Stored records
-- Opening Marker --

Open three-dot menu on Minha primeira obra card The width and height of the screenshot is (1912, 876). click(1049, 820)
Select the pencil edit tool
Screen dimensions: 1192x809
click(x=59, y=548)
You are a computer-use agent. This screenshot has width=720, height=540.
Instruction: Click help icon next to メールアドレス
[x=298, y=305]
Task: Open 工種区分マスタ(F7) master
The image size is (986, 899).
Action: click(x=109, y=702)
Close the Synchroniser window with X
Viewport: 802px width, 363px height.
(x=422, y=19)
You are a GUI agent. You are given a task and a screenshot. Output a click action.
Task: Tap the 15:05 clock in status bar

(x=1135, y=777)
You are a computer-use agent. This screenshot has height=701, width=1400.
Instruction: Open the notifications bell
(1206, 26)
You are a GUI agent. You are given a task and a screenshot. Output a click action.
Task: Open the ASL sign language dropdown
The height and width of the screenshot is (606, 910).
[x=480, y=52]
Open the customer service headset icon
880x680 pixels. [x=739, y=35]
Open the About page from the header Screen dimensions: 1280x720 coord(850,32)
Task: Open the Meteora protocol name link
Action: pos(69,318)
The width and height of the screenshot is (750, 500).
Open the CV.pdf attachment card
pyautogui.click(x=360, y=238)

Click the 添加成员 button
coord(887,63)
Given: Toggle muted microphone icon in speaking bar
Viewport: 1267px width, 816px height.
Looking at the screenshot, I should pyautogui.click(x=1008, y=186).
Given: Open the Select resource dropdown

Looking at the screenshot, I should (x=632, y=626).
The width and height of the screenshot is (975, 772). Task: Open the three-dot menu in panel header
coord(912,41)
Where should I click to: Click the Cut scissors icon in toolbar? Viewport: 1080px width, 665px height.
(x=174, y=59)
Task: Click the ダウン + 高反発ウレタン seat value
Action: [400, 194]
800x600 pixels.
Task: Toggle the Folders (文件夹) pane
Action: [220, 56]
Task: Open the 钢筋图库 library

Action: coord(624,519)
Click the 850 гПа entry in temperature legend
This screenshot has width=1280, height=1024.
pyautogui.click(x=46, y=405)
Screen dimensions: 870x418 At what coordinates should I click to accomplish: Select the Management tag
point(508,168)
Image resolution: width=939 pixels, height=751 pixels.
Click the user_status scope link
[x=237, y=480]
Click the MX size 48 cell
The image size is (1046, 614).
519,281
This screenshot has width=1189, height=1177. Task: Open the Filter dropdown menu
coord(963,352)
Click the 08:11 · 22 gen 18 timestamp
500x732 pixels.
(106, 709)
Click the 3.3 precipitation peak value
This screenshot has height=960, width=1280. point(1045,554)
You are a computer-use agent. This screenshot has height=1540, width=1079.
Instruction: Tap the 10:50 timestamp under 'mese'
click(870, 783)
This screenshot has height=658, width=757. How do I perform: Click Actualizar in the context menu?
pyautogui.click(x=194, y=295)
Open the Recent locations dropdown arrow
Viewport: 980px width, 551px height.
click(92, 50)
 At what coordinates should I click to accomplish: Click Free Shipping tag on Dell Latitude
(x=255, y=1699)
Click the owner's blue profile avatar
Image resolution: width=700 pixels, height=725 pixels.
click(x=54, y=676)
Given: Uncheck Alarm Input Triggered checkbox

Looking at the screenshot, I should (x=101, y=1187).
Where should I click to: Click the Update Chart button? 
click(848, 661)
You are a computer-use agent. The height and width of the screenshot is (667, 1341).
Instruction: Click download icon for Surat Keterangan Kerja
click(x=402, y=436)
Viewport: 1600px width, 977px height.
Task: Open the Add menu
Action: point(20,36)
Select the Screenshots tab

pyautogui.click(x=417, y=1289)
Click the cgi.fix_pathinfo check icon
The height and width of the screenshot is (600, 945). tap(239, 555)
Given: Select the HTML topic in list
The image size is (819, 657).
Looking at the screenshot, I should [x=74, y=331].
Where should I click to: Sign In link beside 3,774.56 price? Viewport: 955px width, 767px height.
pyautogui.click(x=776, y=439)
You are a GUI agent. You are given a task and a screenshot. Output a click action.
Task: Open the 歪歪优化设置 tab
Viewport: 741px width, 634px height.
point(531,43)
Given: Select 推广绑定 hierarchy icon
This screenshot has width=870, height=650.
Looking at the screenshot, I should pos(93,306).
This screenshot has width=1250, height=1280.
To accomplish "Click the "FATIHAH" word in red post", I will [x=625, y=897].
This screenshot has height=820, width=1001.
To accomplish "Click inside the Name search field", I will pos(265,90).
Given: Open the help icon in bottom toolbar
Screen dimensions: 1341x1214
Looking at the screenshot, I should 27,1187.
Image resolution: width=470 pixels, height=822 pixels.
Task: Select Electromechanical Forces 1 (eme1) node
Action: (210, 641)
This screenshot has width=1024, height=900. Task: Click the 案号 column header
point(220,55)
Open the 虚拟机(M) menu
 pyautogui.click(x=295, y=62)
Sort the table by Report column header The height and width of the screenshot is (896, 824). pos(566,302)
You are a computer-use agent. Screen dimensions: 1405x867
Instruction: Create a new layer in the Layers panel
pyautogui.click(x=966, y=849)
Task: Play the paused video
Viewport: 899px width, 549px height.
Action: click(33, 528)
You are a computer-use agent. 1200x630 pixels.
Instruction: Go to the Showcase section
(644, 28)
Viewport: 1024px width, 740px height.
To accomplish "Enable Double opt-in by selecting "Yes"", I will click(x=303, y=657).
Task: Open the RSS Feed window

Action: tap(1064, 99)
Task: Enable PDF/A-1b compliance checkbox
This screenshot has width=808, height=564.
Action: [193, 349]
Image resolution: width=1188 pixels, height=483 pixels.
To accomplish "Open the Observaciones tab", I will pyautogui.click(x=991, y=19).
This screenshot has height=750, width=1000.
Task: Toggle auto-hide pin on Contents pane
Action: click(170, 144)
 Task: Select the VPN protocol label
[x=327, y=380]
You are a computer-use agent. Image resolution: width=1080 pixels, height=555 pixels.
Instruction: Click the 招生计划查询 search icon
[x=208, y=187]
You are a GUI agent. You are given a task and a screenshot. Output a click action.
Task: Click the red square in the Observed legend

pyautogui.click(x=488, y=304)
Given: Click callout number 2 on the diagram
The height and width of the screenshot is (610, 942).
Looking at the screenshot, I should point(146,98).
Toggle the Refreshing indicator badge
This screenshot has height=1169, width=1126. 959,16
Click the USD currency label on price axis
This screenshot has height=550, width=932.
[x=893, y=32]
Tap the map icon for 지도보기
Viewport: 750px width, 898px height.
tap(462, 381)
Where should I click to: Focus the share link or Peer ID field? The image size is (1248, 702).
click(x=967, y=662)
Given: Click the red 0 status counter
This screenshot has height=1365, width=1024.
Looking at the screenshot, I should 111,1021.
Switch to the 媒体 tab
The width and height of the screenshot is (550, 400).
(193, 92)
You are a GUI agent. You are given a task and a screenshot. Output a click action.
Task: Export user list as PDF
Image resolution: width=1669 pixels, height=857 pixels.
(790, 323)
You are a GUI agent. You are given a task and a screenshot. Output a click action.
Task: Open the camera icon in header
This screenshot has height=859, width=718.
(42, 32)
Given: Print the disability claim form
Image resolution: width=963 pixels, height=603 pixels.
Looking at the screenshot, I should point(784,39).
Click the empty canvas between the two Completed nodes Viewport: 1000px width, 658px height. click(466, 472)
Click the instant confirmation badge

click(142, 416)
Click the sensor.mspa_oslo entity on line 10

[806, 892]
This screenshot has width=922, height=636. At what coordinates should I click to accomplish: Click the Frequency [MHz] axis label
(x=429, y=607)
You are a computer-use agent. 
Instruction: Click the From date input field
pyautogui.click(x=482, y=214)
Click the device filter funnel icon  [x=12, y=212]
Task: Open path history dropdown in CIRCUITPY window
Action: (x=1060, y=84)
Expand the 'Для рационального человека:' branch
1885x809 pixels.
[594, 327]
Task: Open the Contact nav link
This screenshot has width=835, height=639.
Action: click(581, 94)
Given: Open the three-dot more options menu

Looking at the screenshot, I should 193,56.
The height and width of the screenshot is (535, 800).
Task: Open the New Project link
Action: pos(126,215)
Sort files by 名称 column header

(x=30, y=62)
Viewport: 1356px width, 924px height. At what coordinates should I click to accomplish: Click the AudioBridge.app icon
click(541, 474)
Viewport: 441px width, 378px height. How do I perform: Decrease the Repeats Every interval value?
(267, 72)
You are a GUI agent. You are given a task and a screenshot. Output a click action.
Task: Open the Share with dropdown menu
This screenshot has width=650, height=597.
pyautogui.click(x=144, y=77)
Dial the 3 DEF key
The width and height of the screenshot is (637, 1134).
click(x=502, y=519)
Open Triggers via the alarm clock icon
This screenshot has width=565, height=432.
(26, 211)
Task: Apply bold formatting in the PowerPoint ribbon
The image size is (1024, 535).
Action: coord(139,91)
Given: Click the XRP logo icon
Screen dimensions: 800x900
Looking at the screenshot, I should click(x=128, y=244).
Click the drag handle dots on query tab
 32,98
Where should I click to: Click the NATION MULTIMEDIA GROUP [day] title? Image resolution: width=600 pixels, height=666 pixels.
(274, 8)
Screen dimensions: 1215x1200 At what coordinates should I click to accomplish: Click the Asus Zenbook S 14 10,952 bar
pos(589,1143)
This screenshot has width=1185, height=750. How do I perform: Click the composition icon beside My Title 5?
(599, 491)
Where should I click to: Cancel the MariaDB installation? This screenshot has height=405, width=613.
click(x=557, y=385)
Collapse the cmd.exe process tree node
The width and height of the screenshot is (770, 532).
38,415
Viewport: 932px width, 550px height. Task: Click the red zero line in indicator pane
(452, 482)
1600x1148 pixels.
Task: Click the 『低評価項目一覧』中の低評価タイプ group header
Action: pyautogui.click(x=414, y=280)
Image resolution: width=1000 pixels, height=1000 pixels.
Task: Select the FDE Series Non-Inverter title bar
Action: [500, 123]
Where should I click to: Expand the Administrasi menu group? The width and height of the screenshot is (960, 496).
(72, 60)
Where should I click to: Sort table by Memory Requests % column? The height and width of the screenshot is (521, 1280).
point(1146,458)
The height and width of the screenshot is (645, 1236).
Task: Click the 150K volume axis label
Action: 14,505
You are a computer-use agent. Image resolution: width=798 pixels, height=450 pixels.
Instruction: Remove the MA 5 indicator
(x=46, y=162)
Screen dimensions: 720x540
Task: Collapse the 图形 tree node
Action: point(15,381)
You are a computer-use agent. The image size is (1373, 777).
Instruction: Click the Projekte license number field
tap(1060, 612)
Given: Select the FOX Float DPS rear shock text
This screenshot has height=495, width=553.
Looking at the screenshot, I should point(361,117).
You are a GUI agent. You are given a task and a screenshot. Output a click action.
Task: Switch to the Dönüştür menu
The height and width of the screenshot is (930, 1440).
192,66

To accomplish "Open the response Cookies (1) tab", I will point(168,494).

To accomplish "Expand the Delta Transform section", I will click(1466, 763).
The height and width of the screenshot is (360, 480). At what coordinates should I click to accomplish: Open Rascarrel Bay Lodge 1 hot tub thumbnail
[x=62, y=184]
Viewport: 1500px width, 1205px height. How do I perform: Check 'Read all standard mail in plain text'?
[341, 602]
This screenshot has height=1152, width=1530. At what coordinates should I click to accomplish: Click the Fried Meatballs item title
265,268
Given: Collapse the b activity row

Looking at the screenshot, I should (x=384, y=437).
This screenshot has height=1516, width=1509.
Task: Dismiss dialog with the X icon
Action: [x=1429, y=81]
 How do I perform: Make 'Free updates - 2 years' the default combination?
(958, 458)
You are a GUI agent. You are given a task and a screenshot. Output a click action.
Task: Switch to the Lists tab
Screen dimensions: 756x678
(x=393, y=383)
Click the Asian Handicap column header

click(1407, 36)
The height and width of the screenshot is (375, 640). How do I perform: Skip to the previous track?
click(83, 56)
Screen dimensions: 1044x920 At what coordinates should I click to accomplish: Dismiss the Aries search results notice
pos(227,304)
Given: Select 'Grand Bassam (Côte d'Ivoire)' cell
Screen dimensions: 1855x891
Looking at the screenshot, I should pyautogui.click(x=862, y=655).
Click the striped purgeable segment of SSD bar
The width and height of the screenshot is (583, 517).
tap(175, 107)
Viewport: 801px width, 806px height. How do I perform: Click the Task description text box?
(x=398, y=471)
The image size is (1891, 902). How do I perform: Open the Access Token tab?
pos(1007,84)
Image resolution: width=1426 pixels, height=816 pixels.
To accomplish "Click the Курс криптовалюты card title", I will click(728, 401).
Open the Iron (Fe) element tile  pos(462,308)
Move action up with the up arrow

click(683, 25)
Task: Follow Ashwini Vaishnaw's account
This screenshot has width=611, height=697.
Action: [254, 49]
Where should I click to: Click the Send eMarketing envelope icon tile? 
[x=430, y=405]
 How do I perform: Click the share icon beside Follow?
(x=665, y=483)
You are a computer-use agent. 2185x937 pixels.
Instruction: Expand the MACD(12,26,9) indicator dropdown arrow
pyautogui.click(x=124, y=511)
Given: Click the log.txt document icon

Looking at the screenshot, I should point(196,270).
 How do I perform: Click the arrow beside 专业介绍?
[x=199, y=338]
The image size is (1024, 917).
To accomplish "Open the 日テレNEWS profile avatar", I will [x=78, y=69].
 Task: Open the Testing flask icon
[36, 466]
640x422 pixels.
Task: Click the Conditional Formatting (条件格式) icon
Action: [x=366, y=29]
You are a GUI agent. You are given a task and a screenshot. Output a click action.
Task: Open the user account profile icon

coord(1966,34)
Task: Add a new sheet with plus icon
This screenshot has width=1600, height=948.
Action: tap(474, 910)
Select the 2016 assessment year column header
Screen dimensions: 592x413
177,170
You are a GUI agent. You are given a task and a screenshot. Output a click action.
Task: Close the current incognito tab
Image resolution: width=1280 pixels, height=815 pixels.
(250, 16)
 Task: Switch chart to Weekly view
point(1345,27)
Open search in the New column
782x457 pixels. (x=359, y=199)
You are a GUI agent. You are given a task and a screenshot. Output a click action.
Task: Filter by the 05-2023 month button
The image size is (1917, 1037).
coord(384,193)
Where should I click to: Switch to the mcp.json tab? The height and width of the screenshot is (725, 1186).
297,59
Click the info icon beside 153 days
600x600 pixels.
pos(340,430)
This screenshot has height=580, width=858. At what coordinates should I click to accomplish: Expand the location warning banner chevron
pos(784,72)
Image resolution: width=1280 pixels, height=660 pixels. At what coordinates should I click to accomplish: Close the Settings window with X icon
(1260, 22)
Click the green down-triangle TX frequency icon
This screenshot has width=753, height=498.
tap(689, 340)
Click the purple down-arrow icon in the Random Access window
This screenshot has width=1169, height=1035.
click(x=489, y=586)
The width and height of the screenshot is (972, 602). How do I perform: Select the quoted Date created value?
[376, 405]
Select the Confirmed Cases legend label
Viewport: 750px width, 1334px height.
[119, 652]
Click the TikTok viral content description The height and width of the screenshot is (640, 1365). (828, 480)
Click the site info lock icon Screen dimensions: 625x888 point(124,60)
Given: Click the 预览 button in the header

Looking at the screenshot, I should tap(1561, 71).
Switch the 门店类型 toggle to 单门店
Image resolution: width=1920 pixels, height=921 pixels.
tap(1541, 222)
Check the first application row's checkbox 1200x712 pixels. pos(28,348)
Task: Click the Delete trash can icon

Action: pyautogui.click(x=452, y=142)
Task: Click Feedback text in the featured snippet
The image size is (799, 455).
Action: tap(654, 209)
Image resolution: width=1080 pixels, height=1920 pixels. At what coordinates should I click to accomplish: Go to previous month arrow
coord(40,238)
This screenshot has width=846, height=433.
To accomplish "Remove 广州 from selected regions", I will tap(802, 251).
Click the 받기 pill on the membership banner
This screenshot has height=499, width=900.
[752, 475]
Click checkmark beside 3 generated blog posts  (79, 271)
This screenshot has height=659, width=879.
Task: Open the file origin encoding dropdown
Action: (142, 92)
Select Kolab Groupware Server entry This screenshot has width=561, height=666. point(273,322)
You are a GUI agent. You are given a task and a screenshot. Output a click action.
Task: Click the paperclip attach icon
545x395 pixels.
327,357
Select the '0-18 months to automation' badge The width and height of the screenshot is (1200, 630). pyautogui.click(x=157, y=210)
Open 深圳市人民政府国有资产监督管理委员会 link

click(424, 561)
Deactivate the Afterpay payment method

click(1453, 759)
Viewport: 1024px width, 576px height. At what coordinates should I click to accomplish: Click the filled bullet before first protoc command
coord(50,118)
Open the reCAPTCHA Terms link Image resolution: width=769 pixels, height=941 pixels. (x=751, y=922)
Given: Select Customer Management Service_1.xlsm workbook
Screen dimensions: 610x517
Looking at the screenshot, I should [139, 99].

-- Closing Marker --

What to do. Determine how many lines in the records include the string "entry". Only that number should be given.

Written solution. 2